No nos forjemos, pues, ilusiones, que en ningún orden de la vida serían tan perjudiciales como en éste. Le sucede a la agricultura lo que a la política: progresan o retroceden o se estancan independientemente de la ciencia. Inglaterra desarrolla y mejora su Constitución, no revolucionariamente y por virtud de la teoría, sino consuetudinariamente, por obra del sentido común; hasta Lorimer, que escribió treinta y cinco años ha sus Institutes of Law, no había salido a luz en Inglaterra una sola obra de filosofía del derecho; ni siquiera ha traducido el celebérrimo Curso de Ahrens, vertido a casi todas lenguas de Europa, y sin embargo, su Constitución política, absurda y todo a los ojos de la teoría, sirvió de maestra a Montesquieu, y es envidia de las naciones del continente, atestadas de libros, de escuelas, de doctrinas, de filósofos y de publicistas. Así ha procedido en Agricultura: ha sacado su ciencia de sus hechos, ha tomado por guía la costumbre y la observación, y ha conjurado de esta suerte los peligros del subjetivismo; en las enseñanzas de la rutina se formó Woght, el fundador de la escuela de Flotbeck, recorriendo los cortijos de la Gran Bretaña y enterándose de las prácticas tradicionales, hijas de la observación inmediata, y fortalecidas con la experiencia de muchos siglos: no era ingeniero agrónomo ni naturalista Bakewell, el creador de la estatuaria semoviente agrícola: los químicos ingleses, a diferencia de los alemanes, han mostrado siempre especial predilección por los problemas industriales y manifiesto desvío por los agronómicos, y sin embargo, la Agricultura inglesa, para nosotros dechado e ideal, ha importado sin cesar huesos en cantidades fabulosas, mientras los ha dejado exportar la docta Agricultura de los alemanes. No me cansaré de repetirlo: nuestra Agricultura está más necesitada de condiciones naturales que de consejos y enseñanzas, y supuesto que necesite éstas, no tanto le convienen las científicas, y según principios de los ingenieros sabios, cuanto las prácticas y en forma de hechos de los cultivadores ignorantes, adoctrinados por la experiencia de los siglos.

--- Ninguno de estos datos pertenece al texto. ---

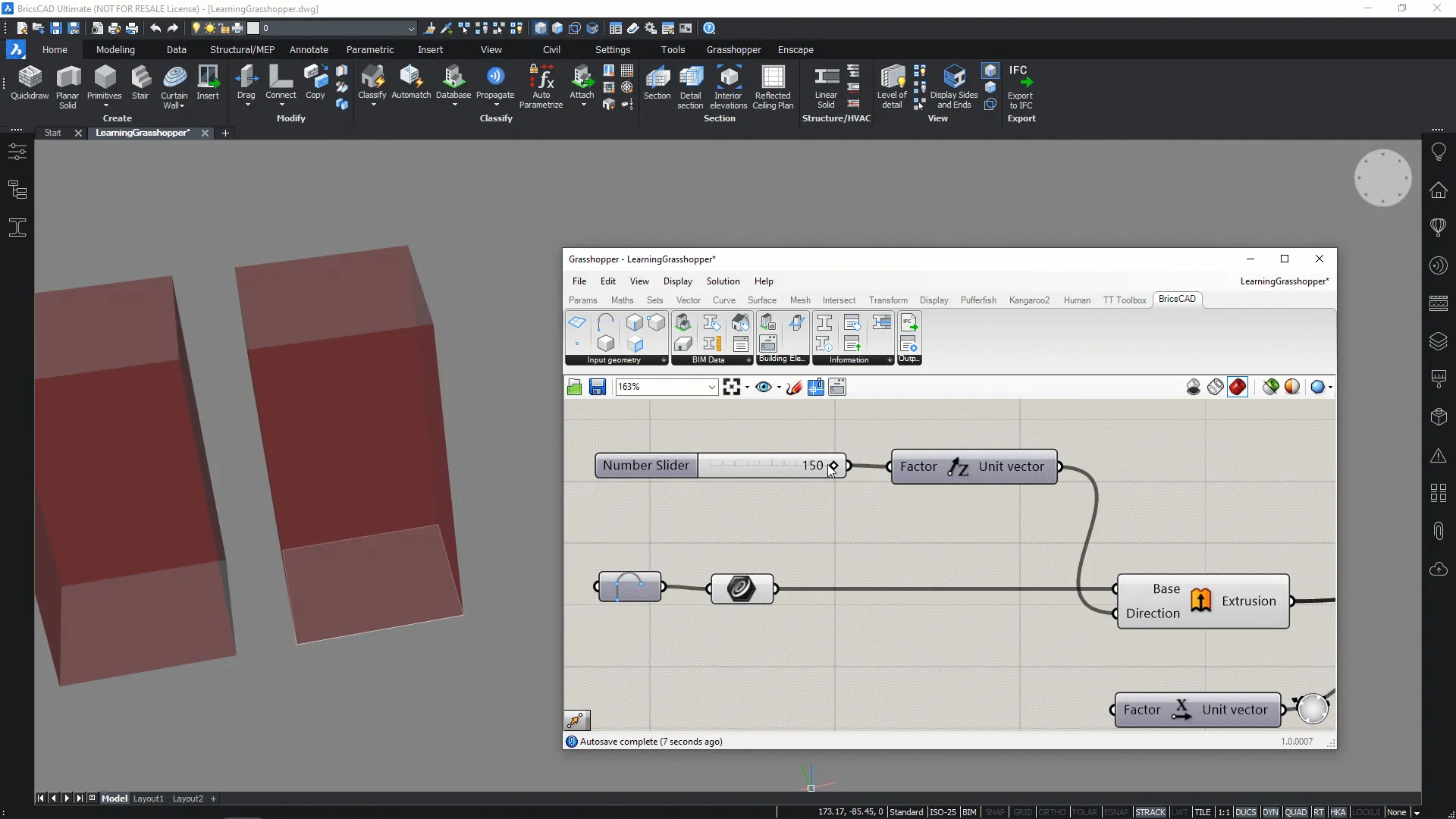The height and width of the screenshot is (819, 1456).
Task: Open the Solution menu in Grasshopper
Action: pyautogui.click(x=723, y=281)
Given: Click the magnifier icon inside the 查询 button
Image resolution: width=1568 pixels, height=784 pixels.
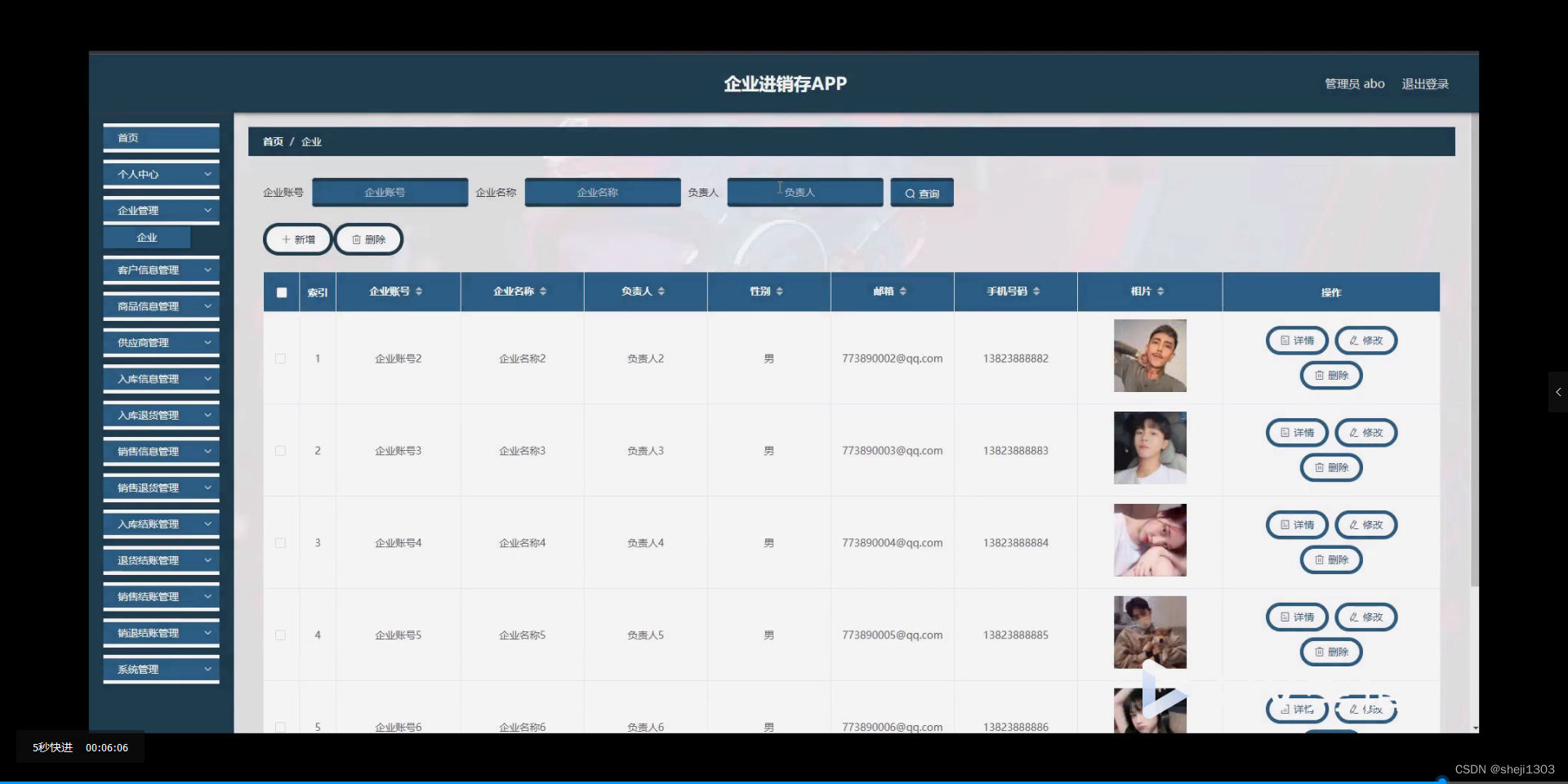Looking at the screenshot, I should tap(911, 193).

¡Ojalá penetre esta convicción en el ánimo de nuestros legisladores, y caigan al fin en la cuenta de que nada se adelanta con tanto divagar en esas eternas consultas de Cortes y Consejos, donde no se cesa de proyectar recetas, mientras el enfermo se muere! ¡Ojalá comprendan, al cabo, que en agricultura no es la línea recta el camino más corto, y que un canal es instrumento más poderoso de educación que una Academia! ¡Recuérdese que Alemania no pudo destruir el poderío de Venecia con sus armas, y lo consiguió Portugal sacando sus naves del Adriático, y llevándolas a Oriente por el largo rodeo del Cabo de las Tormentas!